◆ **Exercise**
Switch every "device driver" to "kernel module" in the fast memcpy forum post, and write out the passage between "Just a thought" and "mmap from userspace).", inclusive.

[Start Reading passage]

We also had to adjust the parameters in the PCIe config registers (e.g. transfer size, transaction replay) for the device/BAR. This was trial-and-error and we (I) tried some 27 different combinations before deciding on the optimum config
On an unrelated arm system (e.g. nVidia Jetson) about 3 years ago, I had to do memcpy to/from the GPU memory. It may have just been the particular cross-compiler I was using, but the disassembly of memcpy showed that it only used bytewide transfers. That is, it wasn't as smart as its x86 counterpart. I wrote/rewrote a version that used unsigned long long [and/or unsigned __int128] transfers. This sped things up considerably. See below.
So, you may wish to disassemble the generated memcpy code. Either the library function and/or code that it may inline into your function.
Just a thought ... If you're just wanting a bulk transfer, you may wish to have the device driver for the device program the DMA engine on the FPGA. This might be handled more effectively with a custom ioctl call to the device driver that accepts a custom struct describing the desired transfer (vs. read or mmap from userspace).
Are you writing a custom device driver for the device? Or, are you just using some generic device driver?
Here's what I had to do to get a fast memcpy on arm. It generates ldp/stp asm instructions.
// qcpy.c -- fast memcpy
#include <string.h>
#include <stddef.h>
#ifndef OPT_QMEMCPY
#define OPT_QMEMCPY 128
#endif
#ifndef OPT_QCPYIDX
#define OPT_QCPYIDX 1
#endif
// atomic type for qmemcpy
#if OPT_QMEMCPY == 32
typedef unsigned int qmemcpy_t;
#elif OPT_QMEMCPY == 64
typedef unsigned long long qmemcpy_t;
#elif OPT_QMEMCPY == 128
typedef unsigned __int128 qmemcpy_t;
#else
#error qmemcpy.c: unknown/unsupported OPT_QMEMCPY
#endif
typedef qmemcpy_t *qmemcpy_p;
typedef const qmemcpy_t *qmemcpy_pc;
// _qmemcpy -- fast memcpy
// RETURNS: number of bytes transferred
size_t
_qmemcpy(qmemcpy_p dst,qmemcpy_pc src,size_t size)
{
size_t cnt;
size_t idx;
cnt = size / sizeof(qmemcpy_t);
size = cnt * sizeof(qmemcpy_t);
if (OPT_QCPYIDX) {
for (idx = 0; idx < cnt; ++idx)
dst[idx] = src[idx];
}
else {
for (; cnt > 0; --cnt, ++dst, ++src)
*dst = *src;
}
return size;
}
// qmemcpy -- fast memcpy
void
qmemcpy(void *dst,const void *src,size_t size)

[End Reading passage]
[Start Given information]

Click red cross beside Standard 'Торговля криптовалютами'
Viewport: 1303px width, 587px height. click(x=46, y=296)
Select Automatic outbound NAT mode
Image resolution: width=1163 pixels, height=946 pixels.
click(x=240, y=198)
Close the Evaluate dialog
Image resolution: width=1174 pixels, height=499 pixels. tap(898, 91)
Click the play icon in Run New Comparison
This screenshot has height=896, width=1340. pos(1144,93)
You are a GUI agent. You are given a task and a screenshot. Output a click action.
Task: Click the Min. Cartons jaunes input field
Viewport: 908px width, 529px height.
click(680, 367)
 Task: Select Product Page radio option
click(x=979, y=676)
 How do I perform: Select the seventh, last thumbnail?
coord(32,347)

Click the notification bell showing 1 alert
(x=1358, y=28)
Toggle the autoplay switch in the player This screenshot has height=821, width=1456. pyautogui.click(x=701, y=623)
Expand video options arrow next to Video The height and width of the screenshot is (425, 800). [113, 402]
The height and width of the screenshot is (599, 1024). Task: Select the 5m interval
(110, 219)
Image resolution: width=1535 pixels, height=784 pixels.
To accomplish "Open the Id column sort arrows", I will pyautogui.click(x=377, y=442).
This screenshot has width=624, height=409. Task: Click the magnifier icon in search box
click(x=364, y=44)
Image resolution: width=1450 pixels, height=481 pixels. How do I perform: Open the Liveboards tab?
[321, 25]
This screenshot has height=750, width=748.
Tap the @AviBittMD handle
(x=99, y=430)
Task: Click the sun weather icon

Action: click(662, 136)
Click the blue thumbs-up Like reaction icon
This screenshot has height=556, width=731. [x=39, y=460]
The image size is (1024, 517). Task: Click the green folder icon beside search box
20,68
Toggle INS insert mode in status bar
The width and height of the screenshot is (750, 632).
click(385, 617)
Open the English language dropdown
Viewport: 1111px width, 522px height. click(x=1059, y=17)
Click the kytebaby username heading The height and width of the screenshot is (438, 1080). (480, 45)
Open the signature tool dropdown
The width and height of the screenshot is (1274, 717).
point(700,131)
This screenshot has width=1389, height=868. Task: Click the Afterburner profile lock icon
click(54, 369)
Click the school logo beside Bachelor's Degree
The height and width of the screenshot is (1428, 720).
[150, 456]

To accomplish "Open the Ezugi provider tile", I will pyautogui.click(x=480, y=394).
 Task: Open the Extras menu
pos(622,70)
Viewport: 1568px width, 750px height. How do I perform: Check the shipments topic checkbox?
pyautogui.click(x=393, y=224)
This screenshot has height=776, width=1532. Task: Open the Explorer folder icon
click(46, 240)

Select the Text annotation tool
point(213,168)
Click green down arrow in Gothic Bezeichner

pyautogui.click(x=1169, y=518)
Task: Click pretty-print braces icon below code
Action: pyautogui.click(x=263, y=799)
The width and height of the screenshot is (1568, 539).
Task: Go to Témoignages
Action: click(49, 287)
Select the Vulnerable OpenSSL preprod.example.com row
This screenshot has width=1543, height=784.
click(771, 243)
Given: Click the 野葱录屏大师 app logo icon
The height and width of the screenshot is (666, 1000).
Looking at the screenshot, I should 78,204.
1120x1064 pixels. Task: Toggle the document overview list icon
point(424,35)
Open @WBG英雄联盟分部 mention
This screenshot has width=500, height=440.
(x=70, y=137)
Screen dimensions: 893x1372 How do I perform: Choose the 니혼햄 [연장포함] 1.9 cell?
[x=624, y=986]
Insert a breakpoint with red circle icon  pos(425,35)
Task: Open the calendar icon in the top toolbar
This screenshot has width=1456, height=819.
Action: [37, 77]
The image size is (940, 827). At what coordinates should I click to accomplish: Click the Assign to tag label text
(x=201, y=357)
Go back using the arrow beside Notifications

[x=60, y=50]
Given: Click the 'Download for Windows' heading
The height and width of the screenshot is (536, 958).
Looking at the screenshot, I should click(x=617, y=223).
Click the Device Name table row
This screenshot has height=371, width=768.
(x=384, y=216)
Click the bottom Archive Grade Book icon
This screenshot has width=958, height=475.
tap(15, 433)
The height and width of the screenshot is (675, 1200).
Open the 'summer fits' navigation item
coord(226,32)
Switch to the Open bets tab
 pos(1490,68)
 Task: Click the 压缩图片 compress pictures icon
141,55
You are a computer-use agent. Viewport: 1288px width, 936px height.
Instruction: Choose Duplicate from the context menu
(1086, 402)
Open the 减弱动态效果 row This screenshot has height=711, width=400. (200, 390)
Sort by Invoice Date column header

[End Given information]

◆ **Exercise solution**
Just a thought ... If you're just wanting a bulk transfer, you may wish to have the kernel module for the device program the DMA engine on the FPGA. This might be handled more effectively with a custom ioctl call to the kernel module that accepts a custom struct describing the desired transfer (vs. read or mmap from userspace).